Personal information
- Born: 30 April 1973 (age 53) Bristol, United Kingdom
- Occupation: Trainer

Horse racing career
- Sport: Horse racing

Major racing wins
- July Stakes (2008) Superlative Stakes (2008) Queen Mary Stakes (2012) Irish St Leger (2014) Molecomb Stakes (2015)

= Tom Dascombe =

British racehorse trainer

Thomas Geoffrey Dascombe (born 30 April 1973) is an English Group 1 winning racehorse trainer currently operating from Uplands Stables, Lambourn, United Kingdom. He trained Classic Blade and Firth of Fifth to win the G2 July Stakes and G2 Superlative Stakes respectively, on consecutive days in 2008 at Newmarket. His more recent achievements include training two Royal Ascot winners in Rhythm of Light and Brown Panther on consecutive days of the Royal meeting in 2011 and at the same meeting in 2012 training Ceiling Kitty to win the Queen Mary Stakes. On 14 September 2014 he claimed his first Group 1 success when Brown Panther won the Irish St Leger for owners Michael Owen and Andrew Black.

== Early life ==

Born in Bristol, to Bill and Sue Dascombe, Dascombe first got his passion for horses watching the ITV Seven with his grandfather and dad. Tom began riding ponies at the age of three years.

== Career ==

Dascombe's first job in racing was for Henry Candy in Lambourn, but his sights were set on the top. "The other kids at school thought I was mad," he remembered. "As an armchair punter, I thought I knew everything, so I applied to join Martin Pipe – start at the top and work your way down."

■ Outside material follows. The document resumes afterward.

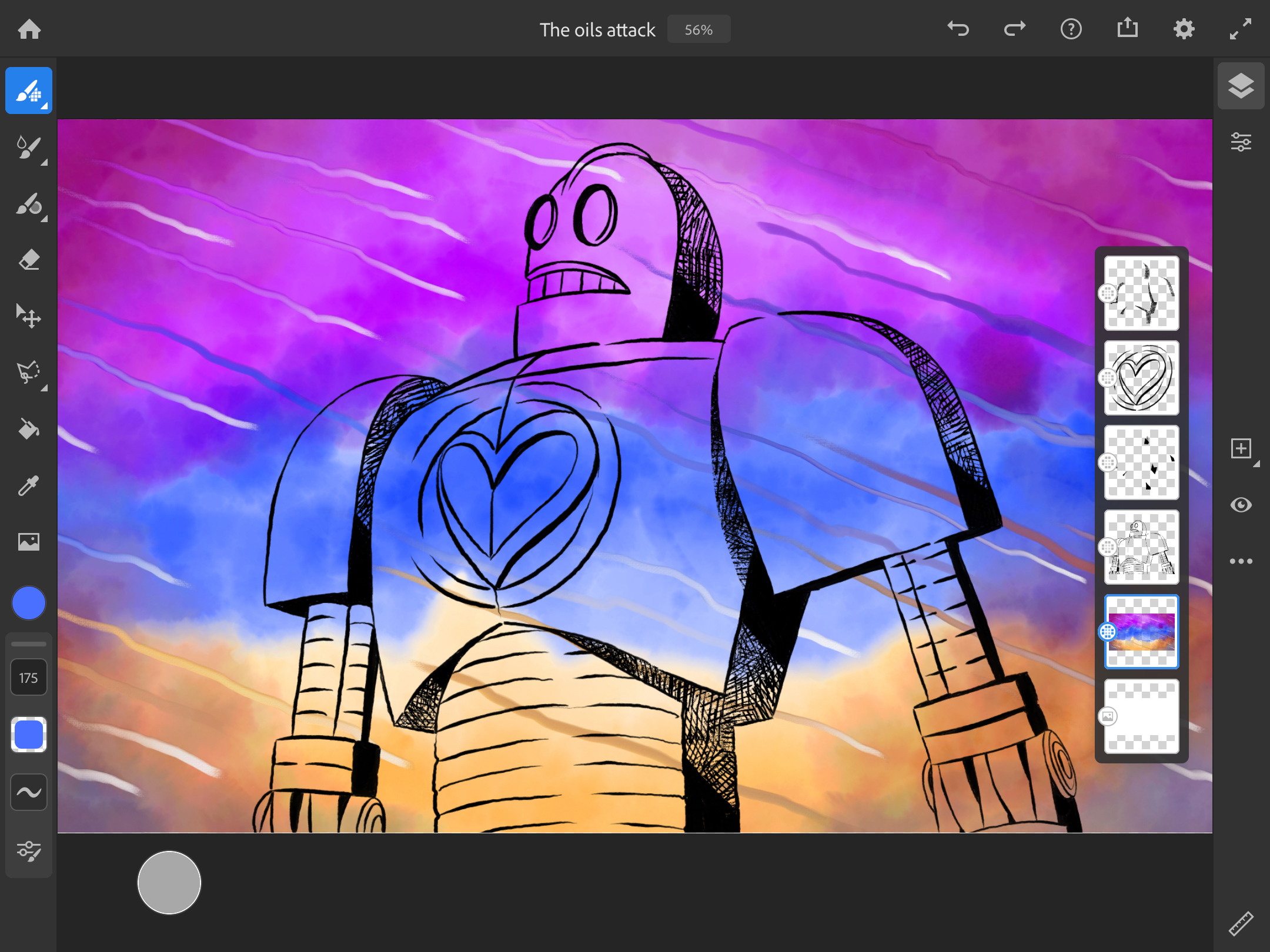Open selection tool variants via disclosure triangle

click(44, 388)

Of his five years there, Dascombe said: "The one thing I learned – although I didn't appreciate it until I'd worked for others – is that his horses were never asked to do more than they were capable."

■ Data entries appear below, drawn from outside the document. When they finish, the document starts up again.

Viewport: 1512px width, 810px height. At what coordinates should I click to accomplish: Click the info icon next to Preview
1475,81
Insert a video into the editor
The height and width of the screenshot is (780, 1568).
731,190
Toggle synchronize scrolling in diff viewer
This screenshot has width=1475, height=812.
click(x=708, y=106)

Having left Pipe's in 1995, Dascombe arrived in Lambourn as a freelance, riding out for five different trainers. "I got the message when, between them, they provided me with three rides in 18 months, so I started riding out for Ralph Beckett and, as he grew, I became his assistant."

After a year, Dascombe took three months off to go to America to think about his future and while helping break 80 yearlings in Florida, he realised that two-year-olds would be central to his future. His own training was completed by a stint with the top South African trainer, Mike de Kock.

== ONEWAY Racing ==

In 2005, Dascombe founded ONEWAY Racing in Lambourn, starting out with just a handful of horses. By 31 October 2009 he had sent out 130 flat winners in Great Britain from 818 runners, a strike rate of 16%.

== Manor House Stables ==

On 1 November 2009, Tom Dascombe officially began training from Manor House Stables, an establishment owned by Michael Owen and Andrew Black.

Dascombe hit up connections with jockey Richard Kingscote and retained him as Manor Houses stable jockey in which they have both had great success with over the years together.

Of the move, Dascombe commented "After four years training and running my own business in Lambourn I am delighted to have been given the opportunity of taking charge at Manor House Stables. At first, I was reluctant to give up my own business but as soon as I saw the facilities at Manor House Stables and felt the enthusiasm radiating from Michael Owen and Andrew Black when they described plans for future development I had no hesitation in accepting the appointment as a partner in their business and to move my training operation to Malpas."

Dascombe's first major successes at Manor House Stables came in 2011 at Royal Ascot when Rhythm of Light and Brown Panther (who later finished second in the 2011 St. Leger Stakes) won the Sandringham Listed Handicap and the King George V Handicap Stakes on consecutive days and in 2012 when Ceiling Kitty won the Group 2 Queen Mary Stakes at Royal Ascot. This was Dascombe's first Group success at Manor House Stables and his first since 2008. Dascombe's first Group 1 success came when Brown Panther won the 2014 Irish St Leger at The Curragh by 6½lengths.
In 2015, Dascombe trained the promising
Kachy to win the Group 3 Molecomb Stakes, who later went on to finish second in the Group 1 Commonwealth Cup.

Dascombe left Manor House Stables in March 2022 and relocated to Uplands Stables in Lambourn after Michael Owen announced the end of their owner-trainer partnership the previous December.